Desde esa posición se opuso con fuerza a los partidarios de la independencia antes y durante la Guerra del 95; defendió la bandera en las Cortes (de la que era diputado por Cuba) y ejerció el cargo de secretario de Hacienda durante el efímero gobierno autonomista de 1898.

La derrota de España en la guerra contra los Estados Unidos y el desastre del 98, destruyeron en la práctica toda las bases del autonomismo.

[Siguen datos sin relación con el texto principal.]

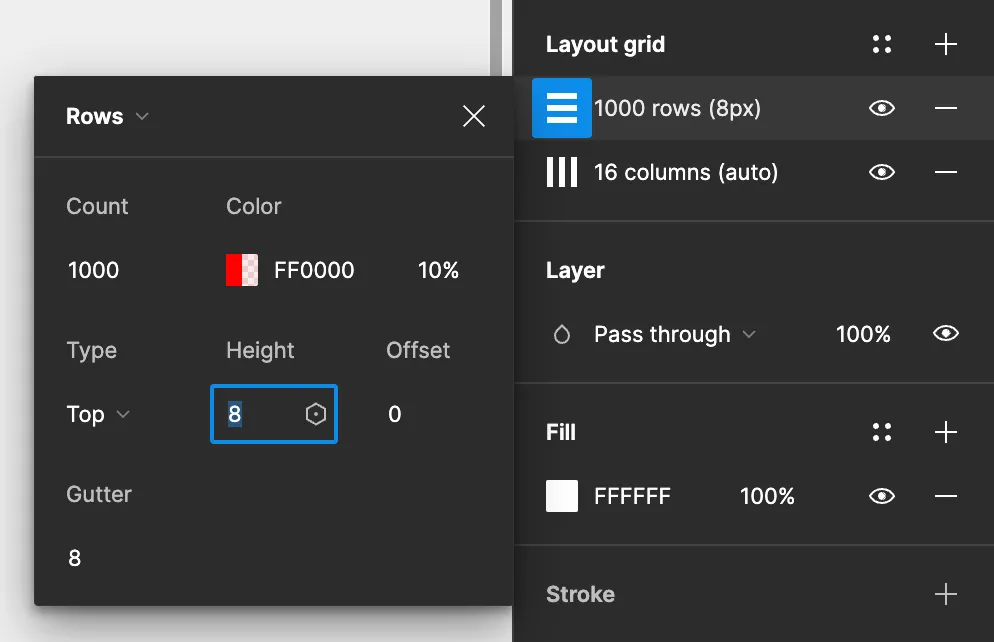
Task: Click the 16 columns grid icon
Action: pyautogui.click(x=562, y=172)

Los militantes del Partido Autonomista se vieron abocados a retirarse de la vida pública, apoyar la independencia (como muchos habían hecho ya, desencantados de España) o sumarse a una corriente anexionista que resurgía.

Rafael Montoro, consciente de que era el momento de los que habían luchado por la independencia optó por lo primero.

Marqués de Montoro

El 8 de enero de 1897 el rey Alfonso XIII le otorgó a Rafael Montoro el título de «Marqués de Montoro» en reconocimiento a los servicios prestados a la corona y a la defensa prestada a contracorriente de los intereses de España en Cuba.

La República y el recurso al servicio de las ideas

Fiel a su política de reconciliación con los que habían estado al servicio de España, el primer presidente de la República, Tomás Estrada Palma, nombró a Rafael Montoro como embajador de Cuba en Alemania e Inglaterra.


Rafael Montoro

Sello de la República de Cuba emitido en honor a Rafael Montoro


Así regresó a la vida política y en 1908 fue candidato a la vicepresidencia por el derrotado Partido Conservador. Cinco años después, Mario García Menocal lo nombró secretario de la Presidencia y en 1921, su sucesor Alfredo Zayas lo designó como su Secretario de Estado.

Hombre de recursos y de ideas, Rafael Montoro, junto a su vida política durante la República desarrollo una febril actividad intelectual:

Desde 1910 fue miembro y fundador de la Academia Nacional de Artes y Letras y en 1926 lo eligieron Académico de Número de la Academia de la Historia.

En total escribió más de 350 artículos y trabajos en la prensa y numerosos prólogos para destacados escritores.

Como historiador se debe agradecer su Compendio de la historia de la Sociedad Económica de Amigos del País de La Habana (1930) y la Biografía de Vidal Morales y Morales en Iniciadores y primeros mártires de la Revolución Cubana (1931).

Rafael Montoro falleció en La Habana el 14 de agosto de 1933. Con su muerte desaparecía el último de los grandes ideólogos del autonomismo decimonónico, uno de los oradores más brillantes que se recuerde y un hombre de rectos principios que, más allá de que se pueda compartir o no su devenir político, puso siempre sus recursos al servicio de la idea de una Cuba mejor.